==== Records to process
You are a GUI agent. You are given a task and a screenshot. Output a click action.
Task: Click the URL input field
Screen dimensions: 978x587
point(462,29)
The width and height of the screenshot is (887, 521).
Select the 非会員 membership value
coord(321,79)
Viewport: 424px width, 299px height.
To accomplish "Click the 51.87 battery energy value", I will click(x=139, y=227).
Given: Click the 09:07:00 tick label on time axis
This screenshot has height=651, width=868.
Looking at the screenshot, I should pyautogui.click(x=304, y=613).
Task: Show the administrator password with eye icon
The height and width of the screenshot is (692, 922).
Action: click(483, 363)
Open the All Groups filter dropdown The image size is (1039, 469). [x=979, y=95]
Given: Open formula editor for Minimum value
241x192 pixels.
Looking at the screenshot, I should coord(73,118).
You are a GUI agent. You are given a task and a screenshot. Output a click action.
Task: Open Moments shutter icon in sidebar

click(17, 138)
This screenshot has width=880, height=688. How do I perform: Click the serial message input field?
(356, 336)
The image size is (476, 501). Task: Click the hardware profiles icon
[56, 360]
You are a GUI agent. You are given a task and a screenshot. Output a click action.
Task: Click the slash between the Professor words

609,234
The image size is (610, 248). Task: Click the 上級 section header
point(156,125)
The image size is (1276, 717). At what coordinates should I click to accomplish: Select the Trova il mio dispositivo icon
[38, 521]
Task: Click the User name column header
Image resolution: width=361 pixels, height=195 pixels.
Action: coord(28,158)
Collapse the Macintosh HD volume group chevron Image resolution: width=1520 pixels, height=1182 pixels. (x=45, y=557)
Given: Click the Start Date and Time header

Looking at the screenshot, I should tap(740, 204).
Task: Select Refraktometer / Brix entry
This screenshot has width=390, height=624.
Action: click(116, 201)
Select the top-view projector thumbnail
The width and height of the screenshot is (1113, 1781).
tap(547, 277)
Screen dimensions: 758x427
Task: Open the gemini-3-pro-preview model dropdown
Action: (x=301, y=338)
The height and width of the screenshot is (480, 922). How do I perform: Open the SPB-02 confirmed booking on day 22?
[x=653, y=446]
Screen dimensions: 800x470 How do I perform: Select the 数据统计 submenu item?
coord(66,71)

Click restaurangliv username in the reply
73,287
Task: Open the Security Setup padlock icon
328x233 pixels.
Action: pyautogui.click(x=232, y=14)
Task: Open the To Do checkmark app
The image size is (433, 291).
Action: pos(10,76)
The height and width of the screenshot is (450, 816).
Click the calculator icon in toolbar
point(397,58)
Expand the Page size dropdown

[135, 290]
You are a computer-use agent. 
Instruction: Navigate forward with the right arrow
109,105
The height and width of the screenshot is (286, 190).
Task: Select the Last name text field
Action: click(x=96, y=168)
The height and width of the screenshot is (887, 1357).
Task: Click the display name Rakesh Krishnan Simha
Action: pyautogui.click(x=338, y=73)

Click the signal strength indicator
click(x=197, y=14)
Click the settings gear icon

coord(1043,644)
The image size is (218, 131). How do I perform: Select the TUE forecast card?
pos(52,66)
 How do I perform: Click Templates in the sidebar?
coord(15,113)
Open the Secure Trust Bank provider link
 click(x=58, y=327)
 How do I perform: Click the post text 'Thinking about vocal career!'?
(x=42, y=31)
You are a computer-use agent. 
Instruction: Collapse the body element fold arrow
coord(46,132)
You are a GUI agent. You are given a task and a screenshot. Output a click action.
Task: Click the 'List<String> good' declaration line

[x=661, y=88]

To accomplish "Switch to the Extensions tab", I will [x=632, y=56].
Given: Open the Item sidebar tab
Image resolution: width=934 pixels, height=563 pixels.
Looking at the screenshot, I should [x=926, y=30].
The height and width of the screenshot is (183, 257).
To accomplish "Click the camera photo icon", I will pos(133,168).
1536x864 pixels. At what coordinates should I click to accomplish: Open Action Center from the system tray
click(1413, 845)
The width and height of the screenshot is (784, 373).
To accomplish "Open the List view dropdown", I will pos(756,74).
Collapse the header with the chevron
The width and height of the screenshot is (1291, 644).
========
_Problem details:_
Please switch every "GUI agent" in the listing to "interface agent" and reproduce the whole listing with nothing else altered.

_Final answer:_
You are a interface agent. You are given a task and a screenshot. Output a click action.
Task: Click the URL input field
Screen dimensions: 978x587
point(462,29)
The width and height of the screenshot is (887, 521).
Select the 非会員 membership value
coord(321,79)
Viewport: 424px width, 299px height.
To accomplish "Click the 51.87 battery energy value", I will click(x=139, y=227).
Given: Click the 09:07:00 tick label on time axis
This screenshot has height=651, width=868.
Looking at the screenshot, I should pyautogui.click(x=304, y=613).
Task: Show the administrator password with eye icon
The height and width of the screenshot is (692, 922).
Action: click(483, 363)
Open the All Groups filter dropdown The image size is (1039, 469). [x=979, y=95]
Given: Open formula editor for Minimum value
241x192 pixels.
Looking at the screenshot, I should coord(73,118).
You are a interface agent. You are given a task and a screenshot. Output a click action.
Task: Open Moments shutter icon in sidebar

click(17, 138)
This screenshot has width=880, height=688. How do I perform: Click the serial message input field?
(356, 336)
The image size is (476, 501). Task: Click the hardware profiles icon
[56, 360]
You are a interface agent. You are given a task and a screenshot. Output a click action.
Task: Click the slash between the Professor words

609,234
The image size is (610, 248). Task: Click the 上級 section header
point(156,125)
The image size is (1276, 717). At what coordinates should I click to accomplish: Select the Trova il mio dispositivo icon
[38, 521]
Task: Click the User name column header
Image resolution: width=361 pixels, height=195 pixels.
Action: coord(28,158)
Collapse the Macintosh HD volume group chevron Image resolution: width=1520 pixels, height=1182 pixels. (x=45, y=557)
Given: Click the Start Date and Time header

Looking at the screenshot, I should tap(740, 204).
Task: Select Refraktometer / Brix entry
This screenshot has width=390, height=624.
Action: click(116, 201)
Select the top-view projector thumbnail
The width and height of the screenshot is (1113, 1781).
tap(547, 277)
Screen dimensions: 758x427
Task: Open the gemini-3-pro-preview model dropdown
Action: (x=301, y=338)
The height and width of the screenshot is (480, 922). How do I perform: Open the SPB-02 confirmed booking on day 22?
[x=653, y=446]
Screen dimensions: 800x470 How do I perform: Select the 数据统计 submenu item?
coord(66,71)

Click restaurangliv username in the reply
73,287
Task: Open the Security Setup padlock icon
328x233 pixels.
Action: pyautogui.click(x=232, y=14)
Task: Open the To Do checkmark app
The image size is (433, 291).
Action: pos(10,76)
The height and width of the screenshot is (450, 816).
Click the calculator icon in toolbar
point(397,58)
Expand the Page size dropdown

[135, 290]
You are a computer-use agent. 
Instruction: Navigate forward with the right arrow
109,105
The height and width of the screenshot is (286, 190).
Task: Select the Last name text field
Action: click(x=96, y=168)
The height and width of the screenshot is (887, 1357).
Task: Click the display name Rakesh Krishnan Simha
Action: pyautogui.click(x=338, y=73)

Click the signal strength indicator
click(x=197, y=14)
Click the settings gear icon

coord(1043,644)
The image size is (218, 131). How do I perform: Select the TUE forecast card?
pos(52,66)
 How do I perform: Click Templates in the sidebar?
coord(15,113)
Open the Secure Trust Bank provider link
 click(x=58, y=327)
 How do I perform: Click the post text 'Thinking about vocal career!'?
(x=42, y=31)
You are a computer-use agent. 
Instruction: Collapse the body element fold arrow
coord(46,132)
You are a interface agent. You are given a task and a screenshot. Output a click action.
Task: Click the 'List<String> good' declaration line

[x=661, y=88]

To accomplish "Switch to the Extensions tab", I will [x=632, y=56].
Given: Open the Item sidebar tab
Image resolution: width=934 pixels, height=563 pixels.
Looking at the screenshot, I should [x=926, y=30].
The height and width of the screenshot is (183, 257).
To accomplish "Click the camera photo icon", I will pos(133,168).
1536x864 pixels. At what coordinates should I click to accomplish: Open Action Center from the system tray
click(1413, 845)
The width and height of the screenshot is (784, 373).
To accomplish "Open the List view dropdown", I will pos(756,74).
Collapse the header with the chevron
The width and height of the screenshot is (1291, 644).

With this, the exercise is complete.